Ce qui s'est passé en 2024, c'est qu'une loi a été votée qui donnait essentiellement un ultimatum à ByteDance : vends l'appli à une entreprise non chinoise ou TikTok se fait interdire. L'argument du gouvernement, c'était que c'était une question de sécurité nationale. Mais là, ça devient intéressant : le truc c'est que ce n'était pas forcément que Biden voulait effacer TikTok du jour au lendemain juste pour ça, mais qu'il cherchait à forcer un changement de propriétaire. C'était un mouvement assez agressif politiquement, mais la raison sous-jacente avait une certaine logique du point de vue de protéger les données des citoyens.

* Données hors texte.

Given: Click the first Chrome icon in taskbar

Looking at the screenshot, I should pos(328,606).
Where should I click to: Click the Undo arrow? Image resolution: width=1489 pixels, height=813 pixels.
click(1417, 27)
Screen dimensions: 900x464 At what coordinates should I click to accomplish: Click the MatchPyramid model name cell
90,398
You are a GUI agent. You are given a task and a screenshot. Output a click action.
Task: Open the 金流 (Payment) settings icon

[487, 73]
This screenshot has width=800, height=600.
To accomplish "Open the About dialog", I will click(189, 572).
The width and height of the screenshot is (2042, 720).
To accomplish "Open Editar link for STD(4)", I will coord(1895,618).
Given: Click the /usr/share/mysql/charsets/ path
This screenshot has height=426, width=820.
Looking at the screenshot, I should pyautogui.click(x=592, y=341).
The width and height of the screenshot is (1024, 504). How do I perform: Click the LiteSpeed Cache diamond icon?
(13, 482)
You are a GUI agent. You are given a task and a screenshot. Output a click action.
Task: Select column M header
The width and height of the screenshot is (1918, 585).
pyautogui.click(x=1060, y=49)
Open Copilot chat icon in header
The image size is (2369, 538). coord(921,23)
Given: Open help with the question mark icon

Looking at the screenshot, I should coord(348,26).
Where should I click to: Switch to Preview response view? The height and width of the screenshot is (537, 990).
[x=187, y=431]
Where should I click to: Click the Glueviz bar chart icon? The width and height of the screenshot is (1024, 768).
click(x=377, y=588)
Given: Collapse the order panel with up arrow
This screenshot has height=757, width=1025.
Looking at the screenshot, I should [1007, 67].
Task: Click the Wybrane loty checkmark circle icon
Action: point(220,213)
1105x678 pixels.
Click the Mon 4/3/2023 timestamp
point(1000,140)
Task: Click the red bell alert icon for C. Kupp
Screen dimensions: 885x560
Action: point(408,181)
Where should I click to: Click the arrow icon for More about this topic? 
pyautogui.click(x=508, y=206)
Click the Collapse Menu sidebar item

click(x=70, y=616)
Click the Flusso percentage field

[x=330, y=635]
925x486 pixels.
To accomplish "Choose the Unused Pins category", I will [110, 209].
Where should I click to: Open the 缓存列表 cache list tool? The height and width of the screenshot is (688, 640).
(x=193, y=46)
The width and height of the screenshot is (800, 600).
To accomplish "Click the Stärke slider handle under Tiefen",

L'incertitude était réelle parce que personne ne savait exactement ce qui allait se passer. Les gens avaient peur, les créatrices de contenu pensaient qu'elles perdraient leur source de revenus, et ByteDance était aussi dans une position difficile parce que vendre TikTok c'est hyper compliqué - c'est une plateforme valuée à des milliards. Au final les choses ont continué à évoluer, mais c'est ça qui a causé tout le bruit à ce moment-là.